La presentación judicial fue anunciada en el marco del 55° Congreso Ordinario de la entidad realizado el pasado jueves 18 de abril.

La FJA presentó una denuncia en la Comisión Interamericana de Derechos Humanos (CIDH) contra el Estado argentino, con principal foco en la Corte Suprema de Justicia de la Nación (CSJN), por el incumplimiento del derecho constitucional a la negociación colectiva y la falta de convocatoria a una paritaria nacional que ponga un pie de igualdad los derechos de lxs trabajadorxs judiciales en todo el país. Es que el sector no tiene negociación colectiva como sí gozan, por ejemplo, la docencia o legislaturas, o el resto de las actividades formales del mundo del trabajo. Además de presentaciones de proyectos de Ley en el Congreso, la FJA acudió a la Organización Internacional del Trabajo (OIT), donde en el año 2011 tuvieron un dictamen favorable que le recomendó al Estado argentino que reconociera el derecho de los judiciales a la negociación colectiva.

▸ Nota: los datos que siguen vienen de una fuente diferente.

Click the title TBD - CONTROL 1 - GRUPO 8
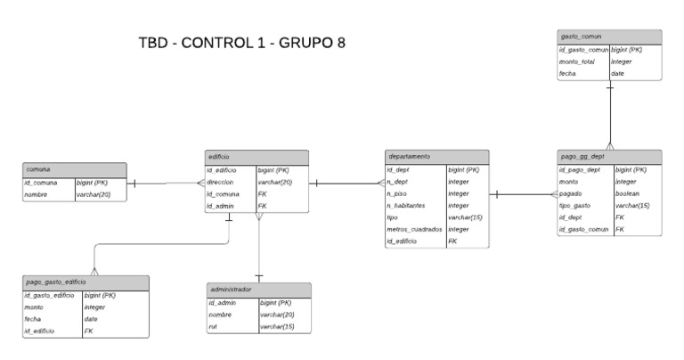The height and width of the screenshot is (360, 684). (x=241, y=43)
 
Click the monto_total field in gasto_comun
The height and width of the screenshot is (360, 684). (x=576, y=61)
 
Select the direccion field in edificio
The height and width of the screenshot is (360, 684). (x=221, y=182)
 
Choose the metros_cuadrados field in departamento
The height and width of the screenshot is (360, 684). (x=414, y=229)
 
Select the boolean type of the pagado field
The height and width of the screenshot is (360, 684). (x=627, y=193)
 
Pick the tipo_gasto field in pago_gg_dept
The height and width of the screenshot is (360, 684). (x=576, y=206)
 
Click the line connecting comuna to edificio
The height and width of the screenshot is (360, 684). (x=164, y=184)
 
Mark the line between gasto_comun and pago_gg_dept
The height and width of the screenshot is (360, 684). (x=610, y=116)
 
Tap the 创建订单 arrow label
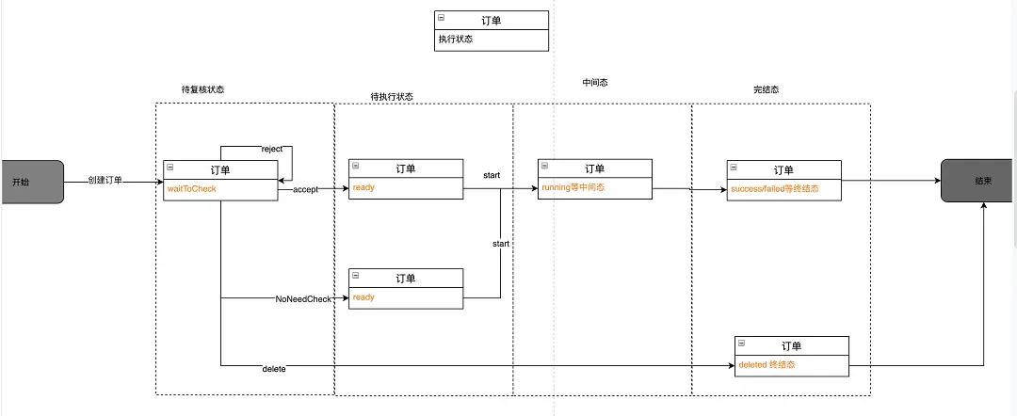click(x=105, y=180)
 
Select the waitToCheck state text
click(x=191, y=189)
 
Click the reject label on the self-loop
click(x=272, y=150)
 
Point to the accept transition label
click(x=305, y=189)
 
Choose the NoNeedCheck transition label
click(x=303, y=298)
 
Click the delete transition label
click(x=274, y=368)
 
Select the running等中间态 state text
click(x=573, y=188)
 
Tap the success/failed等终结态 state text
click(x=774, y=189)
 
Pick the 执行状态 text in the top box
click(x=455, y=40)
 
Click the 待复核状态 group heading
click(x=202, y=89)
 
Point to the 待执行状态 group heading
click(x=392, y=96)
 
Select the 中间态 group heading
click(x=595, y=83)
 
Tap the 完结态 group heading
click(x=766, y=89)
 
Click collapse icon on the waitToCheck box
click(x=170, y=167)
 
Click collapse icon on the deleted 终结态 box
click(x=742, y=343)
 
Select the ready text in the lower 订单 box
click(x=363, y=297)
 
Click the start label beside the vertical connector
click(x=501, y=244)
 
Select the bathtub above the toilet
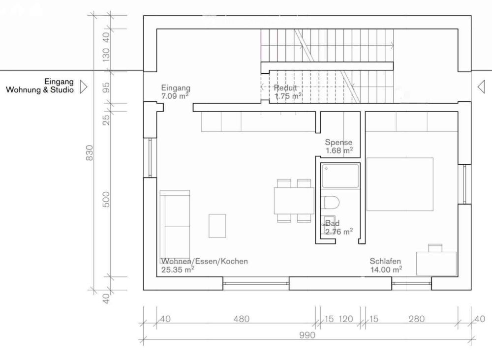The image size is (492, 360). click(340, 176)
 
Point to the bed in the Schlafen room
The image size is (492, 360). click(400, 184)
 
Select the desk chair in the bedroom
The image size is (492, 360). click(435, 247)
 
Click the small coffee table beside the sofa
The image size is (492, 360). click(217, 226)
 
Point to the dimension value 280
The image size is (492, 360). click(416, 319)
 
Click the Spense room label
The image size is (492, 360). click(338, 142)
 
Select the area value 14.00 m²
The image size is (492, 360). click(386, 270)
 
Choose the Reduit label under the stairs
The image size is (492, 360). click(286, 88)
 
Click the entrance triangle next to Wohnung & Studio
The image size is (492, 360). click(83, 87)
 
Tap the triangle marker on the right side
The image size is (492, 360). click(481, 87)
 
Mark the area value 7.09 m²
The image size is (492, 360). click(175, 96)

La demanda fue realizada el martes, pero el jueves 18 de abril por la tarde, en el marco del LV Congreso General Ordinario de la entidad federativa en el cual se renovaron sus autoridades, se la presentó públicamente en la sede de la Asociación de Empleados Judiciales de la Ciudad de Buenos Aires (AEJBA) con la presencia de Hugo “Cachorro” Godoy, secretario General de la Central de Trabajadores de la Argentina Autónoma, y de su par, Hugo Yasky, de la CTA de lxs Trabajadorxs.

Matías Fachal, reelecto secretario General de la FJA explicó al iniciar el acto: “nuestro planteo va más allá de la negociación colectiva en las provincias, que es importante, pero también queremos una paritaria nacional, donde podamos discutir pisos mínimos de derechos, con un escalafón único, mecanismos de concurso entre jurisdicciones, todo para que el ingreso sea democrático y no a dedo por los jueces o funcionarios”.

Por su parte, “Cachorro” Godoy explicó que desde las centrales obreras se comprometieron con esta lucha porque “hay una expresión cabal de restricción de la democracia, porque desde la recuperación de la democracia se les niega a los trabajadores judiciales el derecho de discutir con las patronales sus condiciones laborales”.